Gib aus dem Text über das Kraftwerkprojekt Sanetsch-Gelten die Passage von „Nach siebenjährigem Tauziehen“ bis einschließlich „diesem Entscheid geführt?“ wortgetreu wieder.

Textauszug:
>>>>>

In den Alpentälern des Kantons Bern war, nebst den im Grimselgebiet realisierten Grossprojekten, der Bau kleinerer Werke geplant, so des Sanetsch-Geltenwerks im Amtsbezirk Saanen. In Kombination mit dem Stausee Sanetsch war vorgesehen, durch einen Stollen Wasser vom Nebental, dem Lauenental, der Kraftwerkzentrale in Gsteig zuzuführen. Das Projekt bedrohte den imposanten Wasserfall des Lauenentals, den Geltenschuss. 1949 reichten die Bernische Kraftwerke AG (BKW) und das Elektrizitätswerk der Stadt Bern (EWB) beim Berner Regierungsrat das Konzessionsgesuch für das Sanetsch-Geltenwerk ein. Während die Gemeinde Gsteig das Kraftwerk in der Hoffnung auf einen finanziellen Nutzen begrüsste, folgte zwecks Rettung des Geltenschusses heftige und einstimmige Opposition aus der Gemeinde Lauenen einerseits, von Seiten des Natur- und Heimatschutzes andrerseits.

 

Nach siebenjährigem Tauziehen wurde beim Wasserkraftwerkprojekt Sanetsch-Gelten der landschaftliche Schutz des Lauenentals schliesslich stärker gewichtet als der Gewinn einer energiewirtschaftlichen Nutzung. 1956 lehnte der Regierungsrat das Konzessionsgesuch zum Sanetsch-Geltenwerk ab, forderte die Konzessionsbewerber aber gleichzeitig auf, ein Sanetschwerk ohne Einbezug des Geltenwassers zu planen. Die Erhaltung des landschaftsprägenden Wasserfalls in einer Zeit des massiven und praktischen ungehinderten Baus von Wasserkraftwerken kann aus heutiger Sicht als Glücksfall bezeichnet werden. Welche Faktoren haben zu diesem Entscheid geführt?

<<<<<

Bereitgestellte Daten:
>>>>>

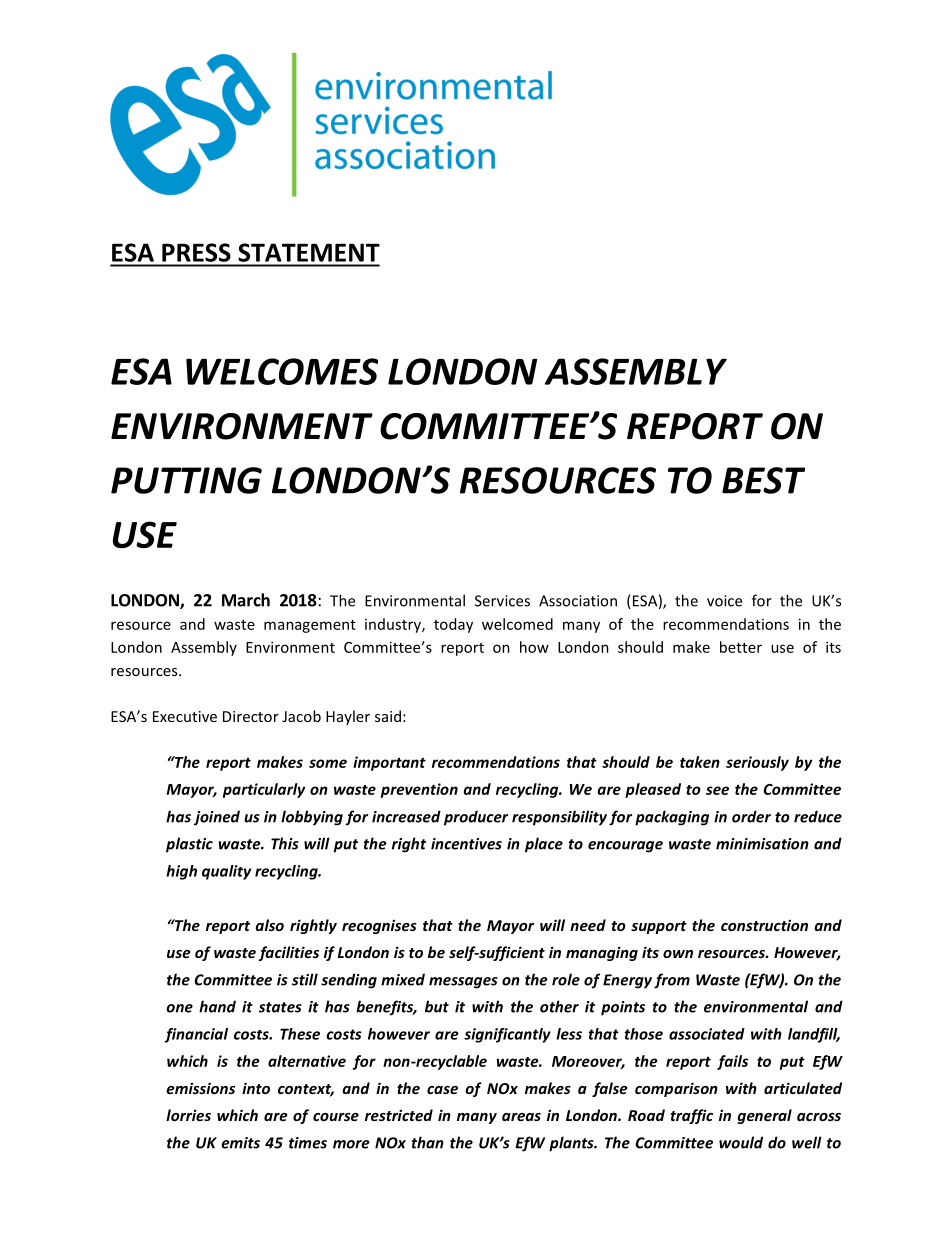  Describe the element at coordinates (240, 1143) in the screenshot. I see `emits` at that location.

<<<<<

Ergebnis:
Nach siebenjährigem Tauziehen wurde beim Wasserkraftwerkprojekt Sanetsch-Gelten der landschaftliche Schutz des Lauenentals schliesslich stärker gewichtet als der Gewinn einer energiewirtschaftlichen Nutzung. 1956 lehnte der Regierungsrat das Konzessionsgesuch zum Sanetsch-Geltenwerk ab, forderte die Konzessionsbewerber aber gleichzeitig auf, ein Sanetschwerk ohne Einbezug des Geltenwassers zu planen. Die Erhaltung des landschaftsprägenden Wasserfalls in einer Zeit des massiven und praktischen ungehinderten Baus von Wasserkraftwerken kann aus heutiger Sicht als Glücksfall bezeichnet werden. Welche Faktoren haben zu diesem Entscheid geführt?